Ligamentum teres injuries in high-impact sports such as football may lead to recurrent subluxation of the hip.^20,91 The high incidence of degenerative arthritis associated with complete ligamentum teres ruptures has been attributed to the original injury in many cases.⁸⁶ However, recurrent instability and subluxation episodes may cause repetitive vascular compromise to the femoral head and account for an increased incidence of avascular necrosis in these patients. Further biomechanical and basic science research is required to fully delineate the function of the ligamentum teres and thus guide future treatment recommendations.

Snapping Hip

Snapping hip is characterized by an audible snap or pop that usually occurs when the hip is brought through a range of motion. It is often accompanied by pain and generally occurs during physical activity. Three sources of snapping have been described, external (lateral), internal (medial), and intraarticular, with the external type being the most common.^1,49 The external type is caused by snapping of either the posterior border of the iliotibial band or the anterior border of the gluteus maximus muscle over the greater trochanter when the hip is flexed from an extended position.^1,55,90 The internal type is most commonly associated with painful displacement of the iliopsoas tendon over the iliopectineal eminence²⁶ or over the femoral head.^26,90 The intraarticular type is commonly a clicking sensation caused by a loose body in the joint, such as a fracture fragment, a torn piece of labrum, a chondral flap, or synovial chondromatosis.
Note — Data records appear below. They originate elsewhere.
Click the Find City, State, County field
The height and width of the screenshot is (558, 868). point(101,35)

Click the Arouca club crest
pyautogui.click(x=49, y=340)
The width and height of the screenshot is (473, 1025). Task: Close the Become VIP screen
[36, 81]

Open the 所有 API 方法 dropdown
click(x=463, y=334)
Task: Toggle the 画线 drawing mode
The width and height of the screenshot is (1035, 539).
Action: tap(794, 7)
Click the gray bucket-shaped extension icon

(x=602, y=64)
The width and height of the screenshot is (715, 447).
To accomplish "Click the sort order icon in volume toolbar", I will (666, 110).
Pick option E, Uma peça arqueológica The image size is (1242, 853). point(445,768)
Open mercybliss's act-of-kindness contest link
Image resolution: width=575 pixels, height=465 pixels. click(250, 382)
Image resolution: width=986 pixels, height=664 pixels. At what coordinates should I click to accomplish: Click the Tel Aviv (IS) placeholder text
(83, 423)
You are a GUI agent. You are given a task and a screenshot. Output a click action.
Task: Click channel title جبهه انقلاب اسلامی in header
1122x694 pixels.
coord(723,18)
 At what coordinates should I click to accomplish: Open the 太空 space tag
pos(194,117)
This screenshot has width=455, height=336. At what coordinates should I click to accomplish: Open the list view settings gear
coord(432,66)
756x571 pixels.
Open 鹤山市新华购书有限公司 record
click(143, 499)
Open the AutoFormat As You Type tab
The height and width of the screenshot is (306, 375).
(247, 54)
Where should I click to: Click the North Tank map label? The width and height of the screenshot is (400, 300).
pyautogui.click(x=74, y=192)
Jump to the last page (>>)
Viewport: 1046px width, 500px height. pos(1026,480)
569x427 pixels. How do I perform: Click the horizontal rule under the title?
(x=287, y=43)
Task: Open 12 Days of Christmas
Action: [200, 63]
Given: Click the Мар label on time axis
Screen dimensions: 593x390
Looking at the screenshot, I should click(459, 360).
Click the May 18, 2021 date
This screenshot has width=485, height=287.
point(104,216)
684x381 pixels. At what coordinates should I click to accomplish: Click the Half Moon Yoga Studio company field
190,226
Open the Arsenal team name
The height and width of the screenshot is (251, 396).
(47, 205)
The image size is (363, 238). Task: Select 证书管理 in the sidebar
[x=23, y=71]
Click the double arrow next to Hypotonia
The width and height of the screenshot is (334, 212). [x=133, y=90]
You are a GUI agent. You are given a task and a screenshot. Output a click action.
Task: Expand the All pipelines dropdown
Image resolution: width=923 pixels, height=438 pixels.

The history and physical examination are usually diagnostic of the source of the snapping hip. Internal snapping is generally localized over the anterior part of the groin, external snapping is localized over the greater trochanter, and intraarticular clicking can be elicited with hip rotation. Nonoperative management, including physical therapy and antiinflammatory medications, is often adequate to relieve symptoms; however, refractory cases may require surgical intervention.⁴⁹ Surgical treatment of these conditions has historically required open procedures to lengthen either the iliopsoas tendon or iliotibial band^26,35,49,60 or remove the offending intraarticular abnormality.⁴⁹ Advancement in arthroscopic techniques has significantly improved the surgeon's ability to address intraarticular sources of hip clicking, as has been previously outlined. These advanced arthroscopic procedures now extend to nonarticular areas and have begun to include removal of posttraumatic periarticular impinging osteophytes as well as iliopsoas and iliotibial band releases for internal and external snapping hip syndromes (Fig. 11).⁴³ Results from these procedures are preliminary and further study is necessary.

Figure 11

Iliopsoas tendon releases can be performed arthroscopically for symptomatic internal snapping hip. The intraarticular portion of the iliopsoas tendon can be seen in A. After localization of the tendon (B), the intraarticular portion can be released with a motorized shaver (C).

Loose Bodies

Hip arthroscopy is ideally suited for the removal of loose bodies. Loose bodies may or may not be ossified and are readily identified by radiographic studies only when calcium is present. If a loose body is not evident on plain films, CT scans are highly sensitive for visualization; intraarticular fragments may be obscured on MRI.⁸⁵ When symptoms persist, these bodies can be readily addressed with minimal associated morbidity through hip arthroscopy. Loose bodies may occur as an isolated fragment, such as after dislocation or with osteochondritis dissecans, or as multiple bodies or clusters, such as in cases of synovial chondromatosis. In cases of multiple bodies, it is essential to fully explore the joint and be sure to remove all fragments. Multiple bodies associated with synovial chondromatosis often adhere to the synovium around the fovea and must be morseled before removal by arthroscopy.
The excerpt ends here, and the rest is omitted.